Source.—Halliwell, p. 16.
Parallels.—The only known parallels are one from Venice,
Bernoni, Trad. Pop., punt. iii. p. 65, given in Crane, Italian
Popular Tales, p. 267, “The Three Goslings;” and a negro
tale in Lippincott’s Magazine, December, 1877, p. 753 (“Tiny
Pig”).
Remarks.—As little pigs do not have hair on their chinny
chin-chins, I suspect that they were originally kids, who have.
This would bring the tale close to the Grimms’ “Wolf and
Seven Little Kids,” (No. 5). In Steel and Temple’s “Lambikin”
(Wide-awake Stories, p. 71), the Lambikin gets inside a
Drumikin, and so nearly escapes the jackal.
XV. MASTER AND PUPIL
Source.—Henderson, Folk-Lore of Northern Counties, first
edition, p. 343, communicated by the Rev. S. Baring-Gould.
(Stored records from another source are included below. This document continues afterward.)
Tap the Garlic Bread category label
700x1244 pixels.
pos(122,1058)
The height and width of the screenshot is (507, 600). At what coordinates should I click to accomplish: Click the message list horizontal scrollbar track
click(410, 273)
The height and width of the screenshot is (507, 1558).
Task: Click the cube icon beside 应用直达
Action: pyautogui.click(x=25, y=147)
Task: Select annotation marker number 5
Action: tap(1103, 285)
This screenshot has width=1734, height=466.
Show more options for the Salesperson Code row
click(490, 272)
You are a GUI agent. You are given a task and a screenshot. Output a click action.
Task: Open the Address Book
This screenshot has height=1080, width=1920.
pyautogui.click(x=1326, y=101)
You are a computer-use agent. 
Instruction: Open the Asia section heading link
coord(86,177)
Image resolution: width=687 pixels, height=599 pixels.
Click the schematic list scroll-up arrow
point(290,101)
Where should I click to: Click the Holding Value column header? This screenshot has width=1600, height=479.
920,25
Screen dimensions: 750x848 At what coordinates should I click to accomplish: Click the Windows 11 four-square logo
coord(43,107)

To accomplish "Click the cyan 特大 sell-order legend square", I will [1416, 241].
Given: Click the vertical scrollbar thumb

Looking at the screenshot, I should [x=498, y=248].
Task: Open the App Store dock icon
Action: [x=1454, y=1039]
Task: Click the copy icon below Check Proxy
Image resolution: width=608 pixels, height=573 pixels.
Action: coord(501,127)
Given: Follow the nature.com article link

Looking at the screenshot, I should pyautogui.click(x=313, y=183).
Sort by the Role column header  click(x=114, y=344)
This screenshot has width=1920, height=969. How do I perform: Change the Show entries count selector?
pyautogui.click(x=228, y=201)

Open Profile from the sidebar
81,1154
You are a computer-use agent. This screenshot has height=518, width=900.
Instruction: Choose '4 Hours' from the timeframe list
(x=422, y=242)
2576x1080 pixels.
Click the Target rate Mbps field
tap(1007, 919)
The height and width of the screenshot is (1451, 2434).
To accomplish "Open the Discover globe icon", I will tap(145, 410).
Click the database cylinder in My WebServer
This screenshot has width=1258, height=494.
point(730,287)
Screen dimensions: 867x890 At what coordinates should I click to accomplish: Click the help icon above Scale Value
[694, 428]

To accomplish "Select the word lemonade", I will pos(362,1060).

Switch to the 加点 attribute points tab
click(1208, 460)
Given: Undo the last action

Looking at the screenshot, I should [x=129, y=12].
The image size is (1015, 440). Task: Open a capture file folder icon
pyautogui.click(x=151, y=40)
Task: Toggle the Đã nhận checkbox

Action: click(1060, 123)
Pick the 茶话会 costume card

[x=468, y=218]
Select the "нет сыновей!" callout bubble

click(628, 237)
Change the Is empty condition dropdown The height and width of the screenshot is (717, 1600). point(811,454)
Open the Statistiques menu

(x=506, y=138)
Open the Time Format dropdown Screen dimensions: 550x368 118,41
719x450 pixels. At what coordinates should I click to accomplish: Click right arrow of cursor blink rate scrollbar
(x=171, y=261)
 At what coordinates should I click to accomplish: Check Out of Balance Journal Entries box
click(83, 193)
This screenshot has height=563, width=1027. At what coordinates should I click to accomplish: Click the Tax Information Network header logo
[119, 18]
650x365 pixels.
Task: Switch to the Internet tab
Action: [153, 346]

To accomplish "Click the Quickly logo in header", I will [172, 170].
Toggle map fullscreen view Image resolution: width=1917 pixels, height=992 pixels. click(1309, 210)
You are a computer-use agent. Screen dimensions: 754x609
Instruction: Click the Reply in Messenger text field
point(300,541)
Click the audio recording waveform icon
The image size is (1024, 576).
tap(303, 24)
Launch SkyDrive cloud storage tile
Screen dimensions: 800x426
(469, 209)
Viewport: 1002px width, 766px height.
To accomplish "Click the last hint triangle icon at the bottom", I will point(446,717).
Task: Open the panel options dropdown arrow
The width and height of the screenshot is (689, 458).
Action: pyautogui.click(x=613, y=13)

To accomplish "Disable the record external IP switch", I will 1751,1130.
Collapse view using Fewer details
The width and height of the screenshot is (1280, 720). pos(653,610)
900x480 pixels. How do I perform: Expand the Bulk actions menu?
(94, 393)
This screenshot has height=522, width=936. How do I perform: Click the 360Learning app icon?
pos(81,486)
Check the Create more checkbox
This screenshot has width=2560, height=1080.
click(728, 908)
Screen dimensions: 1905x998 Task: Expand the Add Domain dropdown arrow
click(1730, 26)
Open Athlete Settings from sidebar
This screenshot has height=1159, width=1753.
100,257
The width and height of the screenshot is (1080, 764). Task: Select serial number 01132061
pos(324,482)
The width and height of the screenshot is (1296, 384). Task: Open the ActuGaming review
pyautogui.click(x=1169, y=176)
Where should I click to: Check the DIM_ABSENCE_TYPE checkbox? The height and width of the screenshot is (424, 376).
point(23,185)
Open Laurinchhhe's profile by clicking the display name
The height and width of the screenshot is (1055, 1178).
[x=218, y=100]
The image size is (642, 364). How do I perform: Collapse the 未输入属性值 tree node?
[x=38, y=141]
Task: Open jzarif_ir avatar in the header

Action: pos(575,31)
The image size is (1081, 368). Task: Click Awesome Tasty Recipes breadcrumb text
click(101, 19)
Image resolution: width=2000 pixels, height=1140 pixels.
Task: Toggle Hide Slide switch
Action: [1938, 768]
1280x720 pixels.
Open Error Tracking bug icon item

The rhymes on the open book have been supplied by Mr.
Batten, in whose family, if I understand him rightly, they
have been long used for raising the——; something similar
occurs in Halliwell, p. 243, as a riddle rhyme. The mystic
signs in Greek are a familiar “counting-out rhyme”: these
have been studied in a monograph by Mr. H. C. Bolton; he
thinks they are “survivals” of incantations. Under the cir-
cumstances, it would be perhaps as well if the reader did not
read the lines out when alone. One never knows what may
happen.
Parallels.—Sorcerers’ pupils seem to be generally selected for
their stupidity—in folk-tales. Friar Bacon was defrauded of his
labour in producing the Brazen Head in a similar way. In one of
the legends about Virgil he summoned a number of demons,
who would have torn him to pieces if he had not set them at
work (J. S. Tunison, Master Virgil, Cincinnati, 1888, p. 30).